◆ **The task**
Reproduce verbatim the lines starting with the line that contains "Task: Open the Save Format dropdown" and going on through the end of the items. Omit the pictures from your answer.

#### Dataset rows ####

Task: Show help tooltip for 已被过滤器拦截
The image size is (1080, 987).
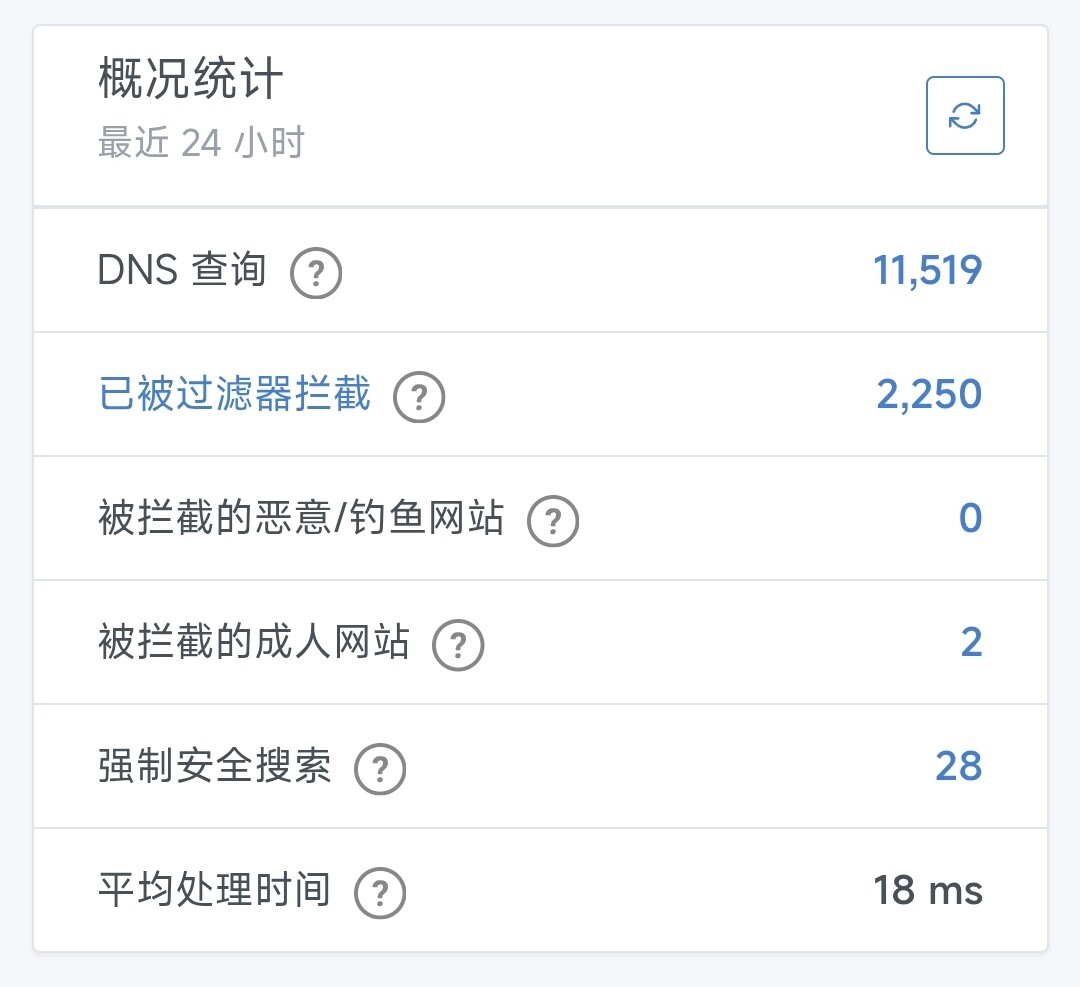Action: pos(419,397)
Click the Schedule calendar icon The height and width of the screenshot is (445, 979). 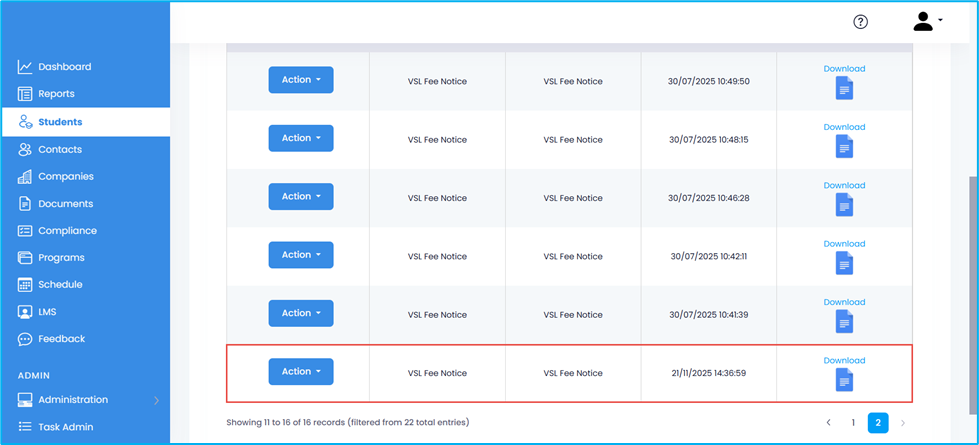[25, 285]
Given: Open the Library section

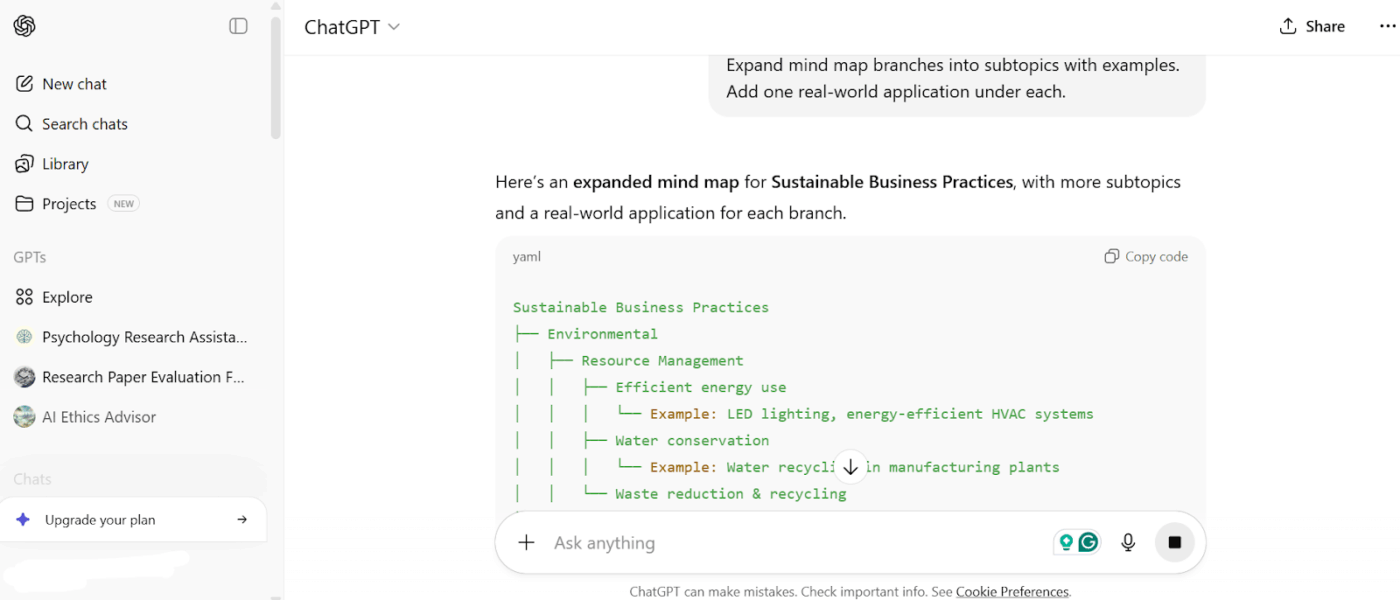Looking at the screenshot, I should (x=65, y=164).
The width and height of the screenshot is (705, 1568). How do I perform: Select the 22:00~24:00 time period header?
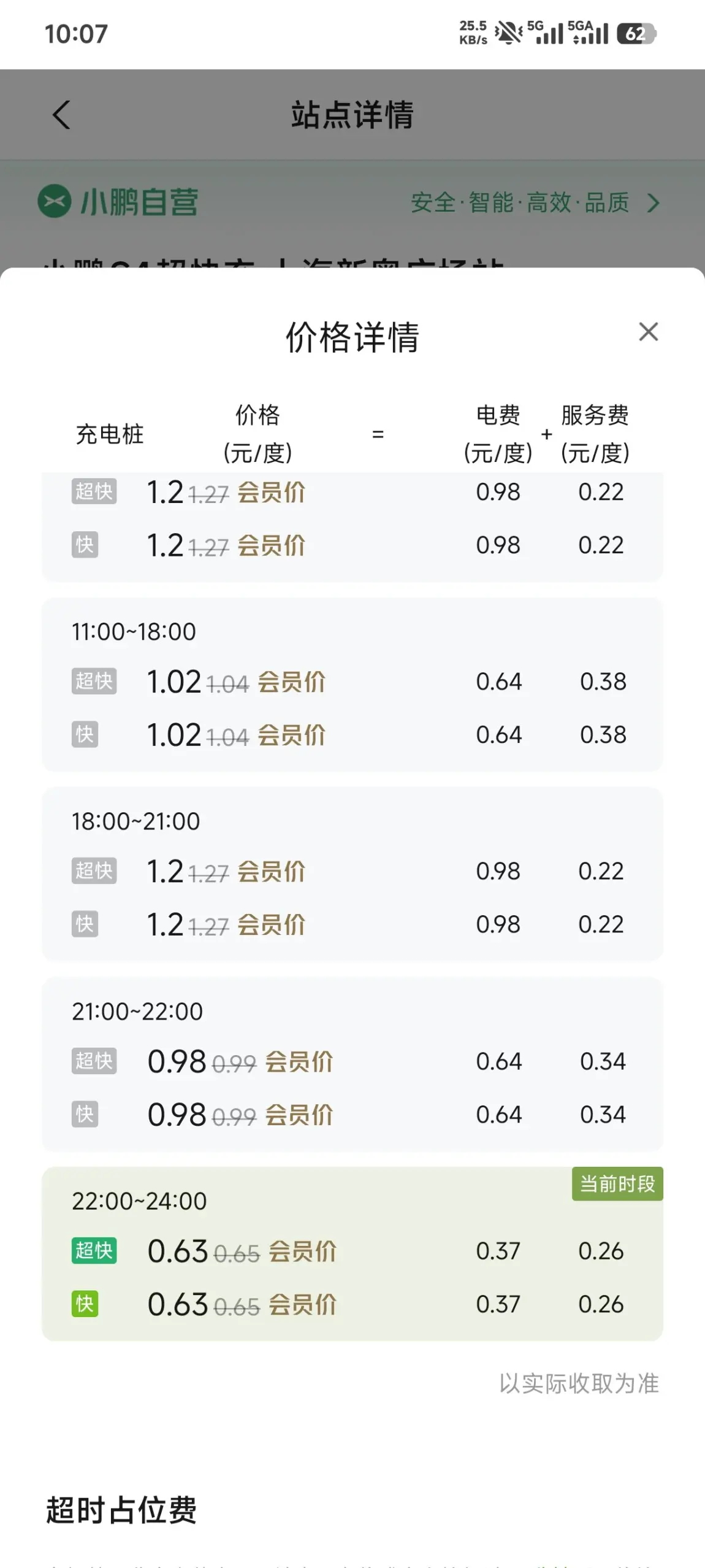[x=139, y=1201]
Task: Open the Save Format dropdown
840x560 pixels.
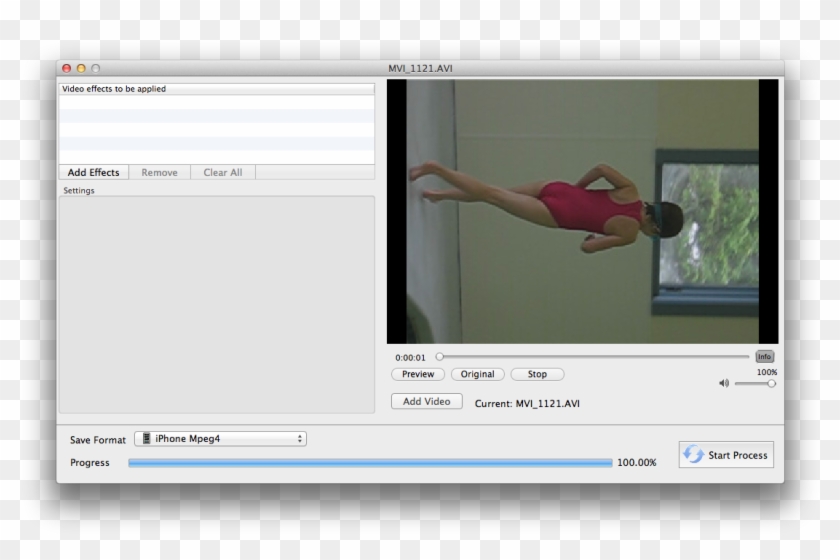Action: (220, 439)
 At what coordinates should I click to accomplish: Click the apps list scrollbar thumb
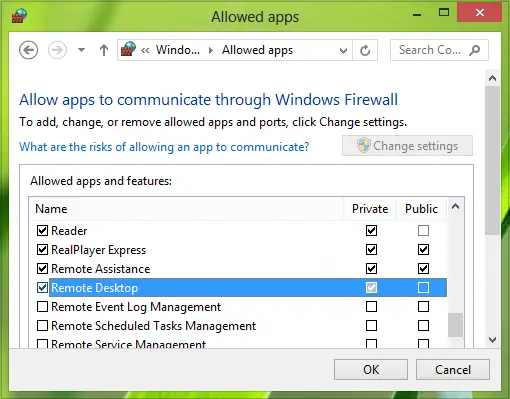click(x=455, y=325)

####

◆ **Problem solution**
Task: Open the Save Format dropdown
840x560 pixels.
Action: (220, 439)
 At what coordinates should I click to accomplish: Click the apps list scrollbar thumb
click(x=455, y=325)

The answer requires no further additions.